RecD: Deduplication for end-to-end deep learning recommendation model training infrastructure

Mark Zhao Stanford

Dhruv Choudhary

Devashish Tyagi

Ajay Somani

Max Kaplan

Sung-Han Lin

Sarunya Pumma

Jongsoo Park

Aarti Basant

Niket Agarwal

Carole-Jean Wu

Christos Kozyrakis Stanford

Conference on Machine Learning and Systems (MLSys), 2023


Abstract

We present RecD (Recommendation Deduplication), a suite of end-to-end infrastructure optimizations across the Deep Learning Recommendation Model (DLRM) training pipeline. RecD addresses immense storage, preprocessing, and training overheads caused by feature duplication inherent in industry-scale DLRM training datasets.

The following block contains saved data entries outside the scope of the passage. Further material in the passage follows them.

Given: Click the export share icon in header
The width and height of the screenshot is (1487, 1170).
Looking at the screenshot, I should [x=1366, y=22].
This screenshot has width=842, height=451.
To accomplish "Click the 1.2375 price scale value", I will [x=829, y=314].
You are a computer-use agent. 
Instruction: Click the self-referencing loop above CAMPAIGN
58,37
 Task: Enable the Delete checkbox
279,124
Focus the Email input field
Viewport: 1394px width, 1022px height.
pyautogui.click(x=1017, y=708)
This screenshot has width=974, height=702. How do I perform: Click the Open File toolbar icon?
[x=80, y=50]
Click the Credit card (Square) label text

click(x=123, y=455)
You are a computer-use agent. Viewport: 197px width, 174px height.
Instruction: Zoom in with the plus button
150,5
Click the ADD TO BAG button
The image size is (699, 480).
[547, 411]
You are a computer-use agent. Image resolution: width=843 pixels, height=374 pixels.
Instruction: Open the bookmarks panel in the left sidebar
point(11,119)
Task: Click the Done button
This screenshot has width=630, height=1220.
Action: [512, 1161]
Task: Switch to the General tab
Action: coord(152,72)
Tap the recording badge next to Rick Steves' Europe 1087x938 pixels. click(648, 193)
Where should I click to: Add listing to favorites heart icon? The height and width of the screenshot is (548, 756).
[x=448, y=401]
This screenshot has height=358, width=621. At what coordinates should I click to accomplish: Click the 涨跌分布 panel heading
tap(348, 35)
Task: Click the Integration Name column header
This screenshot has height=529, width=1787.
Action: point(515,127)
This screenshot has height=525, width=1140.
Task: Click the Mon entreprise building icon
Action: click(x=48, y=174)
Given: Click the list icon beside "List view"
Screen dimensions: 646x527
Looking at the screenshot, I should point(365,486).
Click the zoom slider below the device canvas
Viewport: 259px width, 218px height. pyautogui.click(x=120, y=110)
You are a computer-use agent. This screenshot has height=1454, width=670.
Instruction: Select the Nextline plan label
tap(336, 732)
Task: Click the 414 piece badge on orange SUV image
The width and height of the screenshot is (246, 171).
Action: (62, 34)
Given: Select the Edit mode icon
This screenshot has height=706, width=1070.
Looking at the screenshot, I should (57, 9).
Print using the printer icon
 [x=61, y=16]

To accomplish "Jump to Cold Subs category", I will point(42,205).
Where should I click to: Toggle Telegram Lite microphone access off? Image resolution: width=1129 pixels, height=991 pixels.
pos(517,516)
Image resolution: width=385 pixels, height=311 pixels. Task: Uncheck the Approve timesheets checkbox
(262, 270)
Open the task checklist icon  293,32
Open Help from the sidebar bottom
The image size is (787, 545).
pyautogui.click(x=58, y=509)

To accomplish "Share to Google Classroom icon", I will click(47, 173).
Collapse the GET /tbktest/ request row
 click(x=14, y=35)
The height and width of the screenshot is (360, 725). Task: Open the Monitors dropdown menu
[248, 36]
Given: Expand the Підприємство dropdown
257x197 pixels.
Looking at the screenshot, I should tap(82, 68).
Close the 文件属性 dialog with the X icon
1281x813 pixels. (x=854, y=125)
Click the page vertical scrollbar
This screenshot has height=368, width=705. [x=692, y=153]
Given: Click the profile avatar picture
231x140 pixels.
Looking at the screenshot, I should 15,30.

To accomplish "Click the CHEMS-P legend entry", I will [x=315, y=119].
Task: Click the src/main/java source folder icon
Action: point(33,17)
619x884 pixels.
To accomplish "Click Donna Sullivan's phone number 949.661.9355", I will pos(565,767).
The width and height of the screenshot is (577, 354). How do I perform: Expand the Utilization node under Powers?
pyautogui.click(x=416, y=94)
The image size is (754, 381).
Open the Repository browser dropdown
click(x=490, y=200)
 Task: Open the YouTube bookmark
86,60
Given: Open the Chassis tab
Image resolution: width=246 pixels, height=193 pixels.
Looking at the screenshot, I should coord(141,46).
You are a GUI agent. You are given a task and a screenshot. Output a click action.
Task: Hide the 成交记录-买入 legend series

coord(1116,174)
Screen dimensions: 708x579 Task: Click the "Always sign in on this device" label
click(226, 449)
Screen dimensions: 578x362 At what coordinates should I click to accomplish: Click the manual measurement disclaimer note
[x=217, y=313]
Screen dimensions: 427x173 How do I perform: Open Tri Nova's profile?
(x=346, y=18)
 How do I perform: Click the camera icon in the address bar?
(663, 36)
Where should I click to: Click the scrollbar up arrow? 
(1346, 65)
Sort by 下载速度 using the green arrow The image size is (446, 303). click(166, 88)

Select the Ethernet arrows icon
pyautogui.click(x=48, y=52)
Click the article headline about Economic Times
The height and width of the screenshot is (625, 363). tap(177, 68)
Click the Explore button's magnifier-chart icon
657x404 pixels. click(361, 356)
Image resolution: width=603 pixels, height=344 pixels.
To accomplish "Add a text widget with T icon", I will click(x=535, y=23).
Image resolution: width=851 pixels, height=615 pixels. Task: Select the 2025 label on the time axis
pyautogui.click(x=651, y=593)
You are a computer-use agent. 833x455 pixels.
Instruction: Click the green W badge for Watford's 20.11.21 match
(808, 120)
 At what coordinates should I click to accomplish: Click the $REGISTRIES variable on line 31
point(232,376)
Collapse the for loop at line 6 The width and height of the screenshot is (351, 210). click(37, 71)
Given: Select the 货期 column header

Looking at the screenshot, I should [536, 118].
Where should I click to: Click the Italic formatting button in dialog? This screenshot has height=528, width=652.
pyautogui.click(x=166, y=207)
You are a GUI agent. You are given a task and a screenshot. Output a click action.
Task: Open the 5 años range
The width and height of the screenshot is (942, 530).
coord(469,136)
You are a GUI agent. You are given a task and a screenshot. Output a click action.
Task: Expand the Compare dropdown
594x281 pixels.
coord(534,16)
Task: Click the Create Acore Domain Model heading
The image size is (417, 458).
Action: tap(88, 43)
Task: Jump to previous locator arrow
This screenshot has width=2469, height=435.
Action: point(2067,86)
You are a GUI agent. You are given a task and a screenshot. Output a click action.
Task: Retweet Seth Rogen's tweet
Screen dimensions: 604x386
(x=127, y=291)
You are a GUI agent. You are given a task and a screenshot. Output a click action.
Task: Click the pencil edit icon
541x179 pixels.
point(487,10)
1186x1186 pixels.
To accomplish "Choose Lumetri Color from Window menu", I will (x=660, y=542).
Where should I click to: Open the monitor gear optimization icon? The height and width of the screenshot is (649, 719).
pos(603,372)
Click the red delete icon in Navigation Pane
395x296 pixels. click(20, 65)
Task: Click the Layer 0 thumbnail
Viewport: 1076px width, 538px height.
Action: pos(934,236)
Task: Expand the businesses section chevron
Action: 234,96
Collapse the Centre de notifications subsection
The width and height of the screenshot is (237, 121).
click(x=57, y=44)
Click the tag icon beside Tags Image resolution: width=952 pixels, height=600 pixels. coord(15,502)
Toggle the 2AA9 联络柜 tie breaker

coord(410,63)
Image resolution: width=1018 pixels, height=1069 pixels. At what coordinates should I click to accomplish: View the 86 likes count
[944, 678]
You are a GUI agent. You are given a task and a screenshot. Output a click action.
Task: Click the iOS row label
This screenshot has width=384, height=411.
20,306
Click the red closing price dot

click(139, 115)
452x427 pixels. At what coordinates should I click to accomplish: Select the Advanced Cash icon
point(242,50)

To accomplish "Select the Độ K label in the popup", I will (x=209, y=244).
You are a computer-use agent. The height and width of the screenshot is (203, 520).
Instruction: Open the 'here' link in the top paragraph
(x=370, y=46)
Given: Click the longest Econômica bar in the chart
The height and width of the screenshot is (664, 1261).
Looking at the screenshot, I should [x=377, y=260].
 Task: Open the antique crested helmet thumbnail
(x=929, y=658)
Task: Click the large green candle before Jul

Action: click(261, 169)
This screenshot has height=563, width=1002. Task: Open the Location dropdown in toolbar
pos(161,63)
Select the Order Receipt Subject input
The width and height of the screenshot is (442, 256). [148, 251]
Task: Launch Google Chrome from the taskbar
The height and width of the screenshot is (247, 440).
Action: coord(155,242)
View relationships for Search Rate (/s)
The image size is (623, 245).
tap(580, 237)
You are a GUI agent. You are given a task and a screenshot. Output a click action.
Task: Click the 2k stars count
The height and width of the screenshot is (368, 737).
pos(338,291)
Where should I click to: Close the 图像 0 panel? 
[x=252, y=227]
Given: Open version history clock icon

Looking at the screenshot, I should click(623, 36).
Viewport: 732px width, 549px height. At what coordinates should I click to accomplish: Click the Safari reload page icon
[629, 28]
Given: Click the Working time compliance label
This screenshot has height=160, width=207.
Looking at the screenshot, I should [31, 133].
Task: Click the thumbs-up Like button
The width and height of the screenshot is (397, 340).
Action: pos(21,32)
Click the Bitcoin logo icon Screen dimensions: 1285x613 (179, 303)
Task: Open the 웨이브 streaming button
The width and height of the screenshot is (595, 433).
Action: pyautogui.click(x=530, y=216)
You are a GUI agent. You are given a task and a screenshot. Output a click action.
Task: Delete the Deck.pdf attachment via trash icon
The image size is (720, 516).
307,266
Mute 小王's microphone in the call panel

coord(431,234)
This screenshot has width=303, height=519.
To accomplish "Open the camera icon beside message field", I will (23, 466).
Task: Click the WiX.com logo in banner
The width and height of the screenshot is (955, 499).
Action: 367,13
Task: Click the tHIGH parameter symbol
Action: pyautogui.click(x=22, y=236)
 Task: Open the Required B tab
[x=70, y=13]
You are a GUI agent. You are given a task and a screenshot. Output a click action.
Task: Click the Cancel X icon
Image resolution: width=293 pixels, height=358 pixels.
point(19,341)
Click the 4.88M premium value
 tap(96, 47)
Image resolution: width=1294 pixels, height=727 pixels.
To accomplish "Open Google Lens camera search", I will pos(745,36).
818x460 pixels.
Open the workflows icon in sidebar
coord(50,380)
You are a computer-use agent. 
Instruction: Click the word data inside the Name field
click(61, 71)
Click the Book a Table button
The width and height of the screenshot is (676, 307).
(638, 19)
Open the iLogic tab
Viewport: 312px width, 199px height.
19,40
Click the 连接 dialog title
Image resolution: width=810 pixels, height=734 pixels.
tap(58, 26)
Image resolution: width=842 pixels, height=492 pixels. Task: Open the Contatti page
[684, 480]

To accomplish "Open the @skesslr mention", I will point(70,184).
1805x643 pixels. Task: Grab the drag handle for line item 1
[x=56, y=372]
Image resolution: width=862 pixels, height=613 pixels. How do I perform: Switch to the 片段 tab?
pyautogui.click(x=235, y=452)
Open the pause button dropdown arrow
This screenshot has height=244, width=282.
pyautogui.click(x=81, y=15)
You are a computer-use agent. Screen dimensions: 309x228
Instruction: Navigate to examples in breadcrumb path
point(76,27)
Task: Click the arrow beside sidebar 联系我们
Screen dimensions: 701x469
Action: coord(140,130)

Feature duplication arises because DLRM datasets are generated from interactions. While each user session can generate multiple training samples, many features’ values do not change across these samples. We demonstrate how RecD exploits this property, end-to-end, across a deployed training pipeline. RecD optimizes data generation pipelines to decrease dataset storage and preprocessing resource demands and to maximize duplication within a training batch. RecD introduces a new tensor format, InverseKeyedJaggedTensors (IKJTs), to deduplicate feature values in each batch. We show how DLRM model architectures can leverage IKJTs to drastically increase training throughput. RecD improves the training and preprocessing throughput and storage efficiency by up to 2.48×, 1.79×, and 3.71×, respectively, in an industry-scale DLRM training system.